Those who had followed Peggy Fleming's career had little doubt that she could excel in this department; the problem was one of endurance. Her grace and daring in executing complex double and flip jumps was widely known, and Dick Button, a former champion who worries more about Peggy's diet than her skating form, had said that there had been only one other skater to compare with her in the last 25 years, former world and Olympic Champion Tenley Albright. But a year ago, at the world championships in Colorado Springs, Peggy had tired badly and finished in third place.

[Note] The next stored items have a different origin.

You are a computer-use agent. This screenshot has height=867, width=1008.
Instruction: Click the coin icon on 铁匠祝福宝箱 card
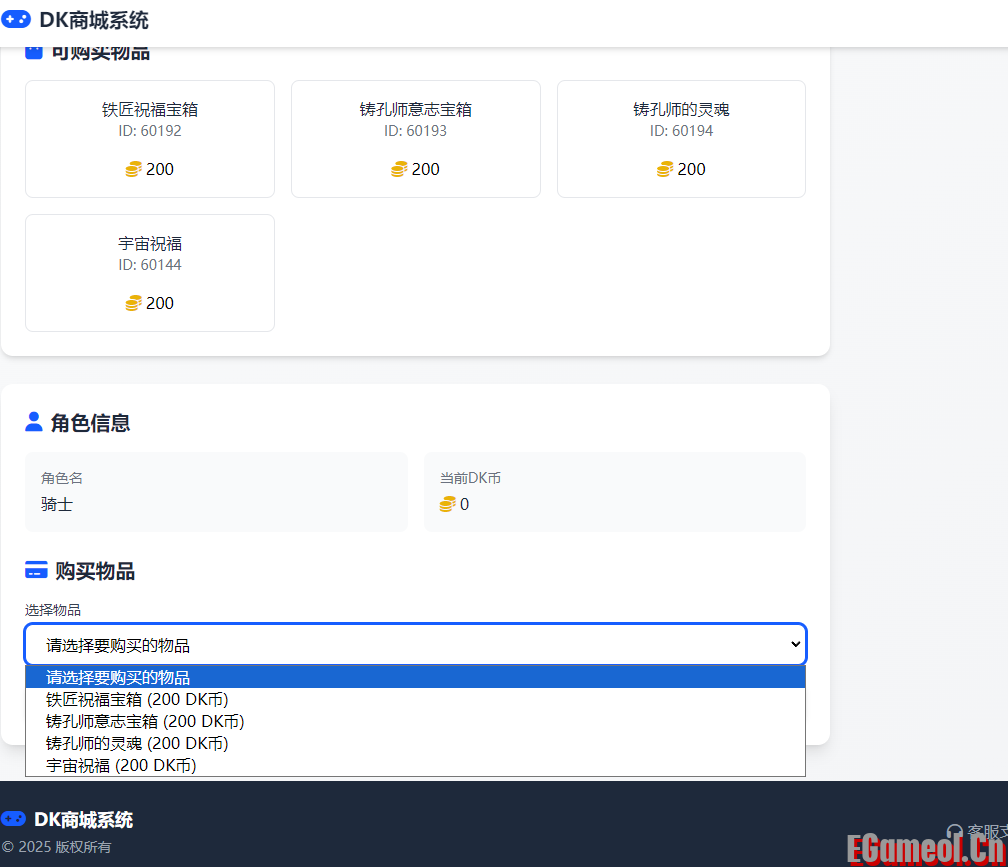click(133, 169)
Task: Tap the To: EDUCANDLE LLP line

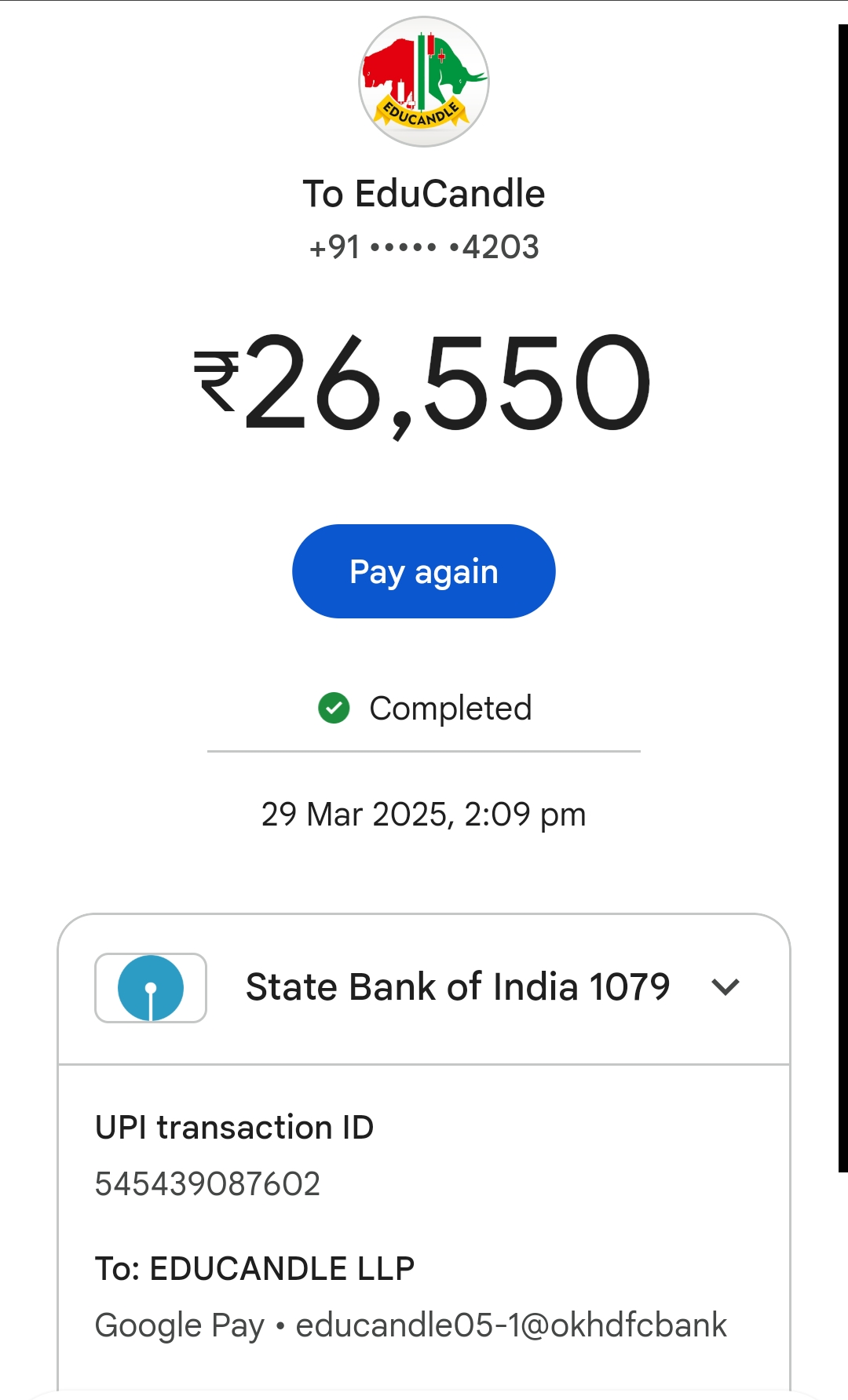Action: coord(254,1268)

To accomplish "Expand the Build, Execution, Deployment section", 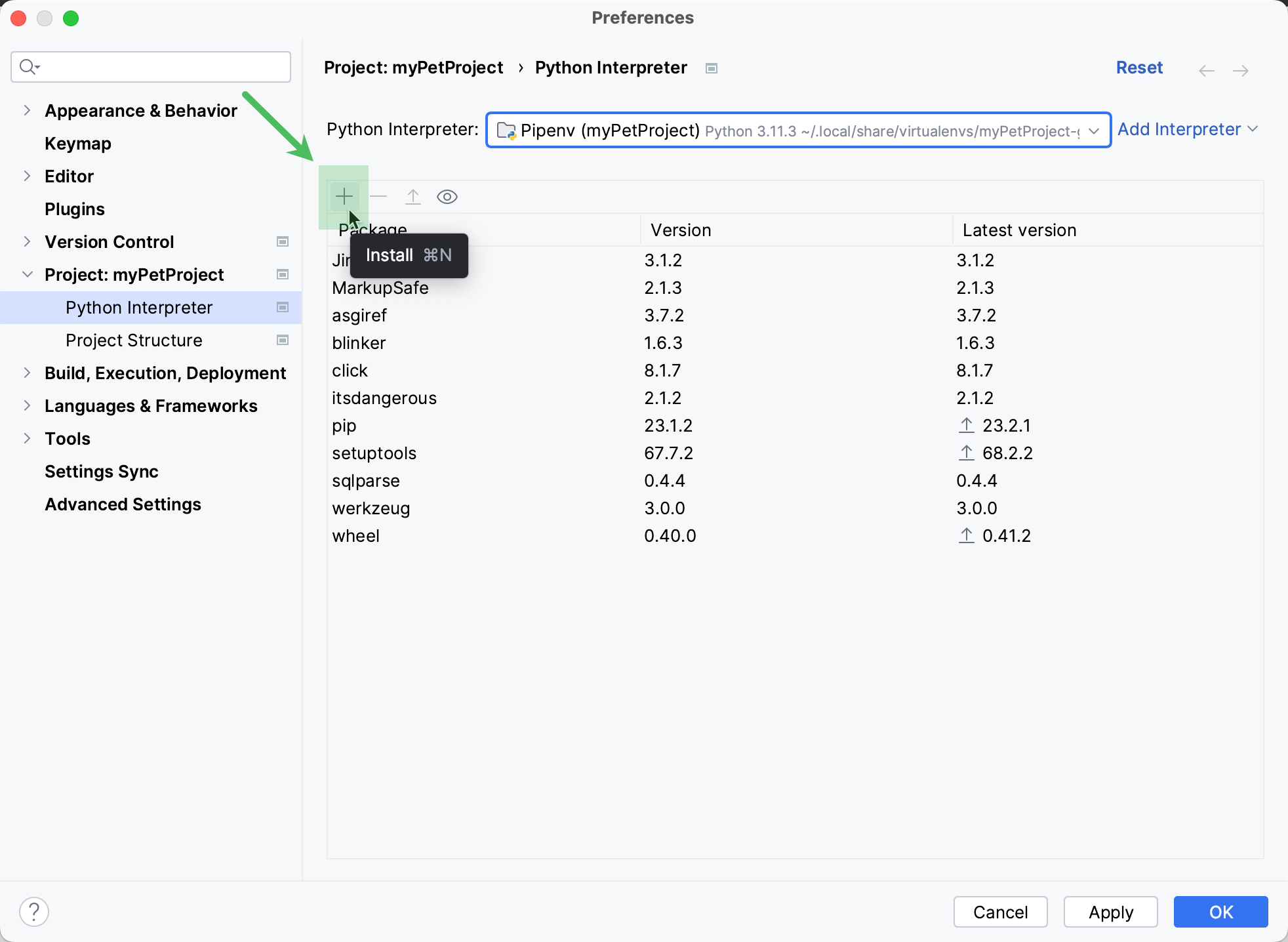I will tap(28, 373).
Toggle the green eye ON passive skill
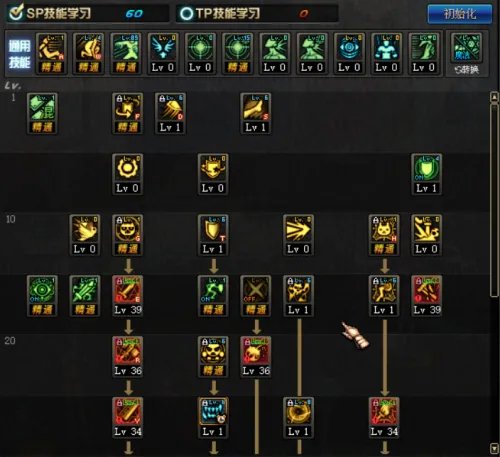The width and height of the screenshot is (500, 457). click(x=42, y=296)
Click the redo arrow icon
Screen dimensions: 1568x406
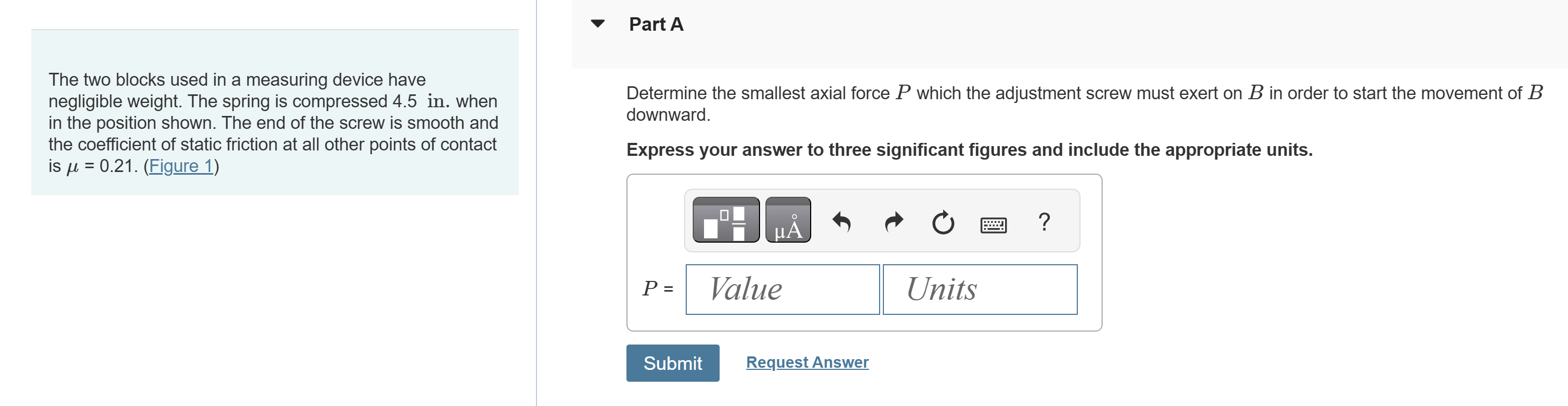click(893, 222)
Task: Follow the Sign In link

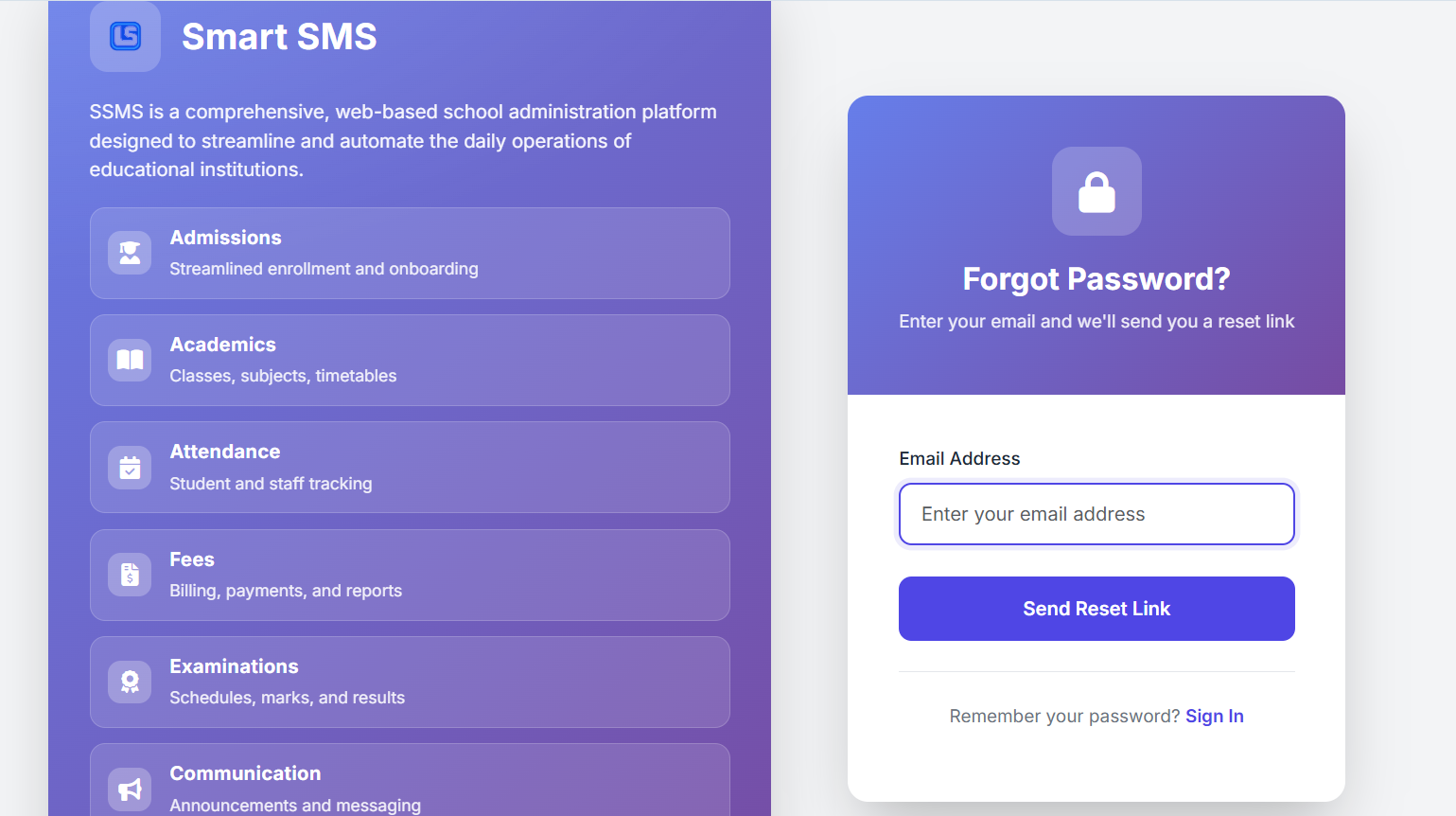Action: (x=1214, y=717)
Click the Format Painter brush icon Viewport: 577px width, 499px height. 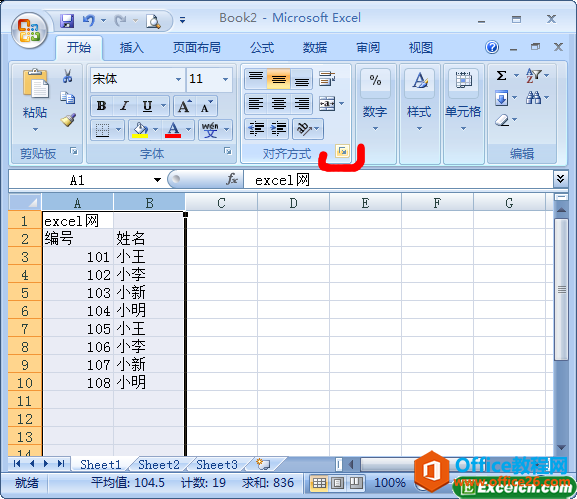[x=68, y=120]
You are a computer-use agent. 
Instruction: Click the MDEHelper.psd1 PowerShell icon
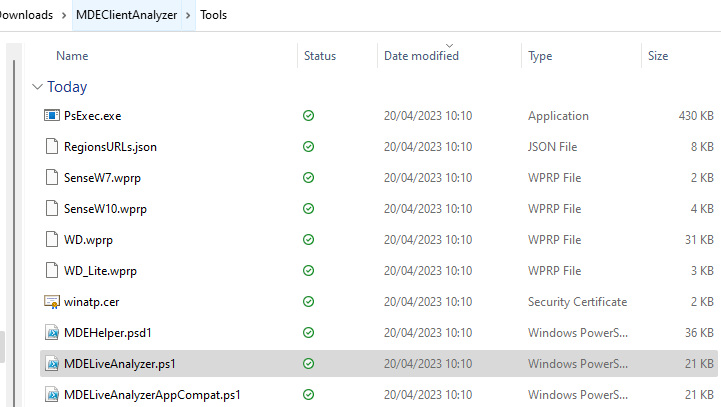tap(52, 332)
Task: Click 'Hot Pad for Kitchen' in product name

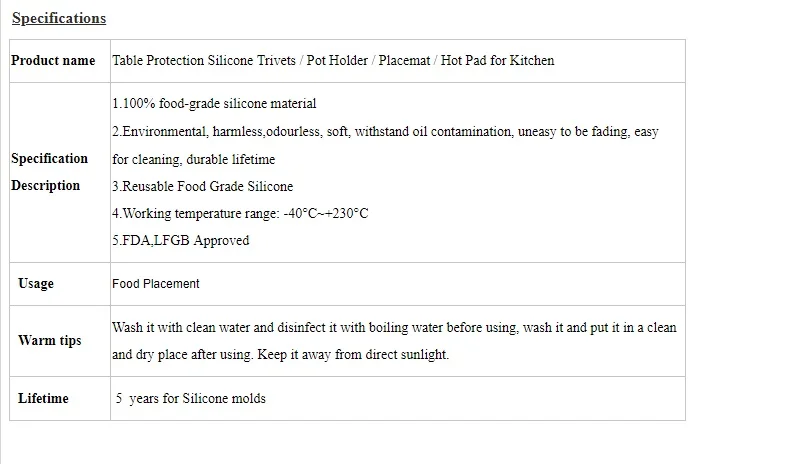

What the doubters forgot was that in 1965 Peggy was only 16, she had been living nearer sea level in Pasadena and was able to practice only an hour a day. But Colorado Springs, where she has been living since last summer, is just as high up as Davos and Peggy made the most of it. She went to Switzerland in prime form. This was instantly apparent during the school figures, a nerve wracking ordeal under the best conditions but triply so when performed outdoors in rarefied air.

At Davos, Carlo Fassi made sure that Peggy was prepared for the high cold by engaging the West German team trainer, Curt Schumacher, to rub her legs with liniment each time she went out on the ice. After each turn Fassi would take her back to Schumacher to have the liniment rubbed off with alcohol lest it overheat her legs.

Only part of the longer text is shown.